Both women have forged a unique path for themselves in the traditionally male-dominated farming community. In celebration of Women’s Day, AGCO Africa talks to Tharina and Bronwyn about their careers, the challenges they have faced, what keeps them passionate about agriculture, and how the latest technology from Fendt is pioneering ‘smart’ farming in the industry.
“International Women’s Day has been established to give credit to women all over the world, with South Africa further reinforcing this important day on 9 August. Women have worked, and some still work, under the pressure of being female. It is our responsibility to make women exercise the opportunities they have in this world,” says Tharina.
She was born and raised on the same family farm she owns today and where she started farming on her own as a woman in 1987. Since then, she has grown her farm substantially from 1 200 ha to over 7 500 ha of arable land to date.
Bronwyn, on the other hand, grew up on a dairy farm. “If you have a dairy farmer as a father, you grow up being around animals and farm implements,” she says. She never thought farming would be a career option. “I focused on my studies and obtained my engineering degree.”

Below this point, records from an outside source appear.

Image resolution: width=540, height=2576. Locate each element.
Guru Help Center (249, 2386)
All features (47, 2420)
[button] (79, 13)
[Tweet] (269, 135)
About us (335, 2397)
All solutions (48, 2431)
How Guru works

However, after she started her own family, Bronwyn realised what value the agricultural industry had to offer in terms of community and business. “After more than ten years in the business, I have not looked back once. Agriculture is not an easy industry to be in and poses many challenges. You need to know what you are talking about. If you do not, ask as many questions until you fully understand what is going on.”
Tharina says she did not grow up with the idea that men and women are innately different. “It was never hard for me to be a woman in a man’s world,” she explains. She has four brothers and even played rugby with them as a child.
Even in a male-dominated industry like farming, Tharina did not feel out of place, although she admits she had to work a bit harder sometimes to be acknowledged. “I always gave it my all, and by giving it my all I was accepted.”
Her message to women contemplating a similar career path is to have determination and simply persevere. “Yes, it is hard. It was hard for me, too. Nevertheless, just keep going. At the end of the day, all you can do is believe and trust in yourself.”
Bronwyn’s advice to women contemplating a career in the agricultural industry is, firstly, to find out what it is about and where their interest and passion lies. “If you find it is truly where your heart is, learn as much as you possibly can. If you cannot go to university or college, do your own research.”
She concludes: “Knowledge is power. If you know what is going on, then you will have the self-confidence to stand up for yourself and be heard. People will then listen to you and respect you. This will make your way forward that much easier.”